Advanced Retry Logic with Conditions

For production applications, you'll want more sophisticated retry logic that considers the type of error and implements exponential backoff:

package main

import (
    "fmt"
    "log"
    "net/http"
    "time"

    "github.com/gocolly/colly/v2"
)

const (
    maxRetries = 3
    baseDelay  = 1 * time.Second
)

func main() {
    c := colly.NewCollector()

    // Track retry attempts
    retryCount := make(map[string]int)

    c.OnError(func(r *colly.Response, err error) {
        url := r.Request.URL.String()

        // Check if we should retry based on error type
        if shouldRetry(r, err) {
            count := retryCount[url]
            if count < maxRetries {
                retryCount[url] = count + 1

                // Implement exponential backoff
                delay := time.Duration(count+1) * baseDelay
                fmt.Printf("Retrying %s (attempt %d/%d) after %v\n", 
                    url, count+1, maxRetries, delay)

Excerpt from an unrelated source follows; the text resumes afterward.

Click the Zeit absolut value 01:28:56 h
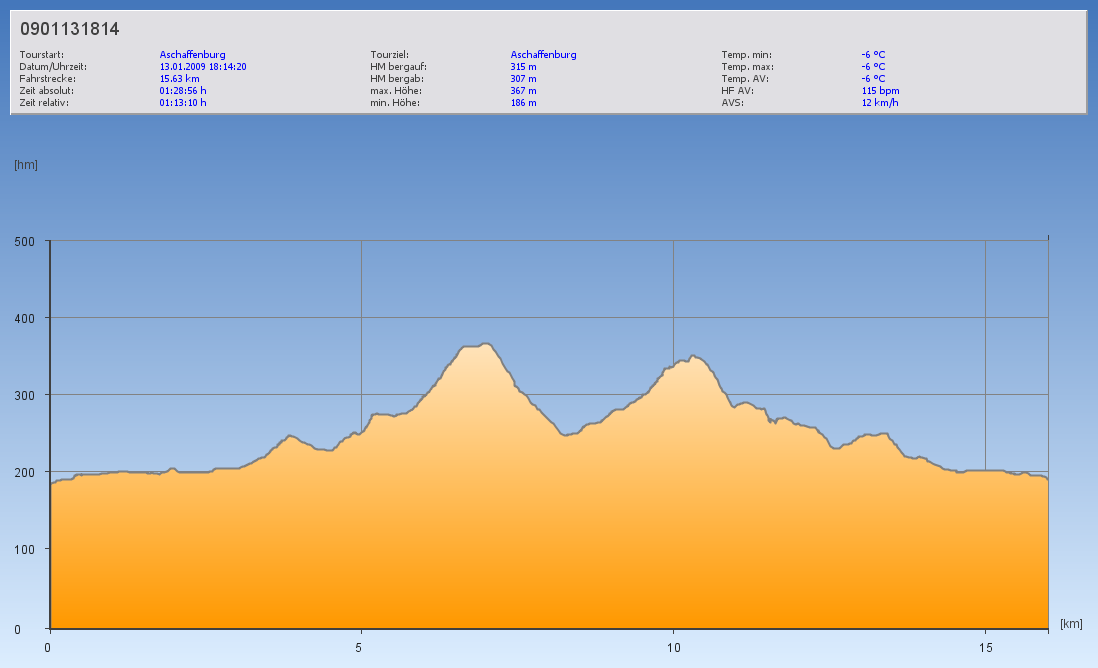1098x668 pixels. coord(183,90)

                time.Sleep(delay)
                r.Request.Retry()
            } else {
                fmt.Printf("Max retries exceeded for %s\n", url)
                delete(retryCount, url)
            }
        } else {
            fmt.Printf("Non-retryable error for %s: %s\n", url, err.Error())
        }
    })

    c.OnHTML("title", func(e *colly.HTMLElement) {
        fmt.Println("Title:", e.Text)
    })

    c.Visit("https://httpbin.org/status/502")
}

func shouldRetry(r *colly.Response, err error) bool {
    // Retry on network errors
    if r == nil {
        return true
    }

    // Retry on specific HTTP status codes
    switch r.StatusCode {
    case http.StatusTooManyRequests, // 429
         http.StatusInternalServerError, // 500
         http.StatusBadGateway,         // 502
         http.StatusServiceUnavailable, // 503
         http.StatusGatewayTimeout:     // 504
        return true
    }

    return false
}

Retry Logic with Custom Delay Strategies

You can implement different delay strategies for retries:

package main

import (
    "fmt"
    "math"
    "math/rand"
    "time"

    "github.com/gocolly/colly/v2"
)

type RetryConfig struct {
    MaxRetries int
    BaseDelay  time.Duration
    MaxDelay   time.Duration
    Strategy   string // "exponential", "linear", "fixed"
}

func main() {
    c := colly.NewCollector()

    config := RetryConfig{
        MaxRetries: 5,
        BaseDelay:  time.Second,
        MaxDelay:   30 * time.Second,
        Strategy:   "exponential",
    }

    retryTracker := make(map[string]int)

    c.OnError(func(r *colly.Response, err error) {
        url := r.Request.URL.String()

        if shouldRetry(r, err) {
            count := retryTracker[url]
            if count < config.MaxRetries {
                retryTracker[url] = count + 1

                delay := calculateDelay(config, count)
                fmt.Printf("Retrying %s (attempt %d/%d) after %v\n", 
                    url, count+1, config.MaxRetries, delay)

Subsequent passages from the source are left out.